[DATA FOR THIS TASK]:
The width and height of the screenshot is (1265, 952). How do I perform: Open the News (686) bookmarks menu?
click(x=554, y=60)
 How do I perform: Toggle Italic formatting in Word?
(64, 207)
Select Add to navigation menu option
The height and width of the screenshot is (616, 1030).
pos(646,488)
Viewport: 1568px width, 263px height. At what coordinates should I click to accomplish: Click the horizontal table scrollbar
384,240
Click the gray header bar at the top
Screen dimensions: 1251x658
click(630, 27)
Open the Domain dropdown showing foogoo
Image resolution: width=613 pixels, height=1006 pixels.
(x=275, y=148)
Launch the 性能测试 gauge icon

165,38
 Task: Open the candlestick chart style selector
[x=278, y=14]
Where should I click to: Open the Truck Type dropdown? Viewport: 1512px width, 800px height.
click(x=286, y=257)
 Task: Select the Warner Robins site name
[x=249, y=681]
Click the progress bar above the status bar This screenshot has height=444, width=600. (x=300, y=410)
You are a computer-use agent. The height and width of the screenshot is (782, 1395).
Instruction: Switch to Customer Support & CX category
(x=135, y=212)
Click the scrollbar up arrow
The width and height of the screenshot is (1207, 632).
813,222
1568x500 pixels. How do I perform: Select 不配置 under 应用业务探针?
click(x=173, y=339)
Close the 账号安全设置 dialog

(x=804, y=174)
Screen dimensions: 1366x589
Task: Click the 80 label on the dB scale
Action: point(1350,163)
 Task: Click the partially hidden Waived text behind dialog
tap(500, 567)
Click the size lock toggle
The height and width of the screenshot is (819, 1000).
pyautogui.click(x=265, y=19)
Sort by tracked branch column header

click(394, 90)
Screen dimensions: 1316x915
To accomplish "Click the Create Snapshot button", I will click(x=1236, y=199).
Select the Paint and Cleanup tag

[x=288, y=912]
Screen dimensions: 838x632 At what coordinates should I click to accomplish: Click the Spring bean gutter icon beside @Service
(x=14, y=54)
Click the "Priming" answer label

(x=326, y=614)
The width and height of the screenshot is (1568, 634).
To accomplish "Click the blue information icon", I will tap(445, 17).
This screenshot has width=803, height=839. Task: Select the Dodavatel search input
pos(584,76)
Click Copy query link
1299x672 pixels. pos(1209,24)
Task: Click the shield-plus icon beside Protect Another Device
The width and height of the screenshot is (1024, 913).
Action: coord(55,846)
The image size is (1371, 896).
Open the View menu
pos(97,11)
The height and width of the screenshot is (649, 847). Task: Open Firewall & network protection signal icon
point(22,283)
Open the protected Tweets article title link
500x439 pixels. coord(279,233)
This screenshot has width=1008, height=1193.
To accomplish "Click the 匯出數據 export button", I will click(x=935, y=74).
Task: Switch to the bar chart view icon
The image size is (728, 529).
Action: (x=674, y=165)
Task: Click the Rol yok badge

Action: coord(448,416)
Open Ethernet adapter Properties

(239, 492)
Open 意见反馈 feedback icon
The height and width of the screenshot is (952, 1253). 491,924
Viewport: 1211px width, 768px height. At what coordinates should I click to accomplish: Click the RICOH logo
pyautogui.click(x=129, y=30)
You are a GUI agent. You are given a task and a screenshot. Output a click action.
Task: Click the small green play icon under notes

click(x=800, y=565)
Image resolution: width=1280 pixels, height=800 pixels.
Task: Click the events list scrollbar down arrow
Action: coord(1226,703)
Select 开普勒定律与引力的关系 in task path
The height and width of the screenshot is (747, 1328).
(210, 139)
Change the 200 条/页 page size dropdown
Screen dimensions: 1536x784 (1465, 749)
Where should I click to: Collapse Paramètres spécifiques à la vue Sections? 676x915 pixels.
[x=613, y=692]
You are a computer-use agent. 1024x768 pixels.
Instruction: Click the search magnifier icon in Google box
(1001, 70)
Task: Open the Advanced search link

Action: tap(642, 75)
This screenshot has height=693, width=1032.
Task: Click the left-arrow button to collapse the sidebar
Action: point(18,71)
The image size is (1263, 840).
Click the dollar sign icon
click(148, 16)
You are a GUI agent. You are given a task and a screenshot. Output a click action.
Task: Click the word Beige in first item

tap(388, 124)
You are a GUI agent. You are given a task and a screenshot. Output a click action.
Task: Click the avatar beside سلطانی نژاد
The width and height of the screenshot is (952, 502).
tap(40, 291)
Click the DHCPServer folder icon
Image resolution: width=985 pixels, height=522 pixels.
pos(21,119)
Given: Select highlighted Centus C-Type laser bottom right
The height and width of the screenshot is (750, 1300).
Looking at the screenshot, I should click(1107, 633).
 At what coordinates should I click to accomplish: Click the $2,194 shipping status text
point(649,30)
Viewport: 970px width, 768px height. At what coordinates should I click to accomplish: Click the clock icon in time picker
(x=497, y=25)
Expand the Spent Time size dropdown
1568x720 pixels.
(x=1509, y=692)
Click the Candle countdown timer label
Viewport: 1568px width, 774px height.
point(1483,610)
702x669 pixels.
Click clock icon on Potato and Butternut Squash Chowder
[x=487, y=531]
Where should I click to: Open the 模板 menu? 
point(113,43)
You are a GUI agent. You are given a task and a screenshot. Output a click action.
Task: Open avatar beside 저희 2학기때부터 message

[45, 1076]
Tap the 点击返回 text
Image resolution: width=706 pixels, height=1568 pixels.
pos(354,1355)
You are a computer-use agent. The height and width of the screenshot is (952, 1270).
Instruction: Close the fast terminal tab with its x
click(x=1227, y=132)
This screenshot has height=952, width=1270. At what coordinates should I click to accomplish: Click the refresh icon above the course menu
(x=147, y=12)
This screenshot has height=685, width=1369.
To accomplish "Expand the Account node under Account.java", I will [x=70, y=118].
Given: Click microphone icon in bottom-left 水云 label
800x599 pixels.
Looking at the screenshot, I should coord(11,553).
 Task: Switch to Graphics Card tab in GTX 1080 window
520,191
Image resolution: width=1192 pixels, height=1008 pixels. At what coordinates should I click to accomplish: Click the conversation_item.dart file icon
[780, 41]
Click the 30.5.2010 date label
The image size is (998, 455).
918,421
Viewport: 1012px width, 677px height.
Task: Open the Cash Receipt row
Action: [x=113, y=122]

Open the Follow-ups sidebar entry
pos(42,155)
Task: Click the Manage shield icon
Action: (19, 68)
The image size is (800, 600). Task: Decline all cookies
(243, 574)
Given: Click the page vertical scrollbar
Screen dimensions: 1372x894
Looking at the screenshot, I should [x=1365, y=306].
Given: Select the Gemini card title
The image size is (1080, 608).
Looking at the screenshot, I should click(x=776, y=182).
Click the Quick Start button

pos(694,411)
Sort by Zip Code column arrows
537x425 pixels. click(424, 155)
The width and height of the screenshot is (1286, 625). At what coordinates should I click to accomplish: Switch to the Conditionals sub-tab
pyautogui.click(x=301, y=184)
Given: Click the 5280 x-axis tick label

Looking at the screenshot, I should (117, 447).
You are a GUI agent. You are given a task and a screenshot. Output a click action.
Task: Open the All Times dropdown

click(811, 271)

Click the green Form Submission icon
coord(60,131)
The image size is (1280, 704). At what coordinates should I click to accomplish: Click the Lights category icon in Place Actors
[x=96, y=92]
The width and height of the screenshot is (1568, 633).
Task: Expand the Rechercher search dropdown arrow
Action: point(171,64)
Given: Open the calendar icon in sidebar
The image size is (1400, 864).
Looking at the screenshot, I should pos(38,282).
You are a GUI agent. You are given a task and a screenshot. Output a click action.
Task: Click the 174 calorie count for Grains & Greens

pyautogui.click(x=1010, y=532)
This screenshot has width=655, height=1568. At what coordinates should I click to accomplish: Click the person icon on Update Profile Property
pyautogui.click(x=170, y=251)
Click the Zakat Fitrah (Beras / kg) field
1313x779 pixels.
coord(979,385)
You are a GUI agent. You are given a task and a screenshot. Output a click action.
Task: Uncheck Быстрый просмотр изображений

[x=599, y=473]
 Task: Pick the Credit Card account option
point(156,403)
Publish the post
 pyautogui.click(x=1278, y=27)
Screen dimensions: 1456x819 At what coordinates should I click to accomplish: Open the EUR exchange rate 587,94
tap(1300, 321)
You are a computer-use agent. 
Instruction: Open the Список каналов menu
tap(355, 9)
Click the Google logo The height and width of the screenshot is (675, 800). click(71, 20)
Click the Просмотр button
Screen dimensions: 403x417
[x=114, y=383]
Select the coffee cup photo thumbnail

[WHAT YOU SHOULD DO]:
Pull every line containing "computer" from the data.

[RESULT FOR THIS EXERCISE]:
You are a computer-use agent. The height and width of the screenshot is (782, 1395).
You are a computer-use agent. 1024x768 pixels.
You are a computer-use agent. The height and width of the screenshot is (952, 1270).
You are a computer-use agent. 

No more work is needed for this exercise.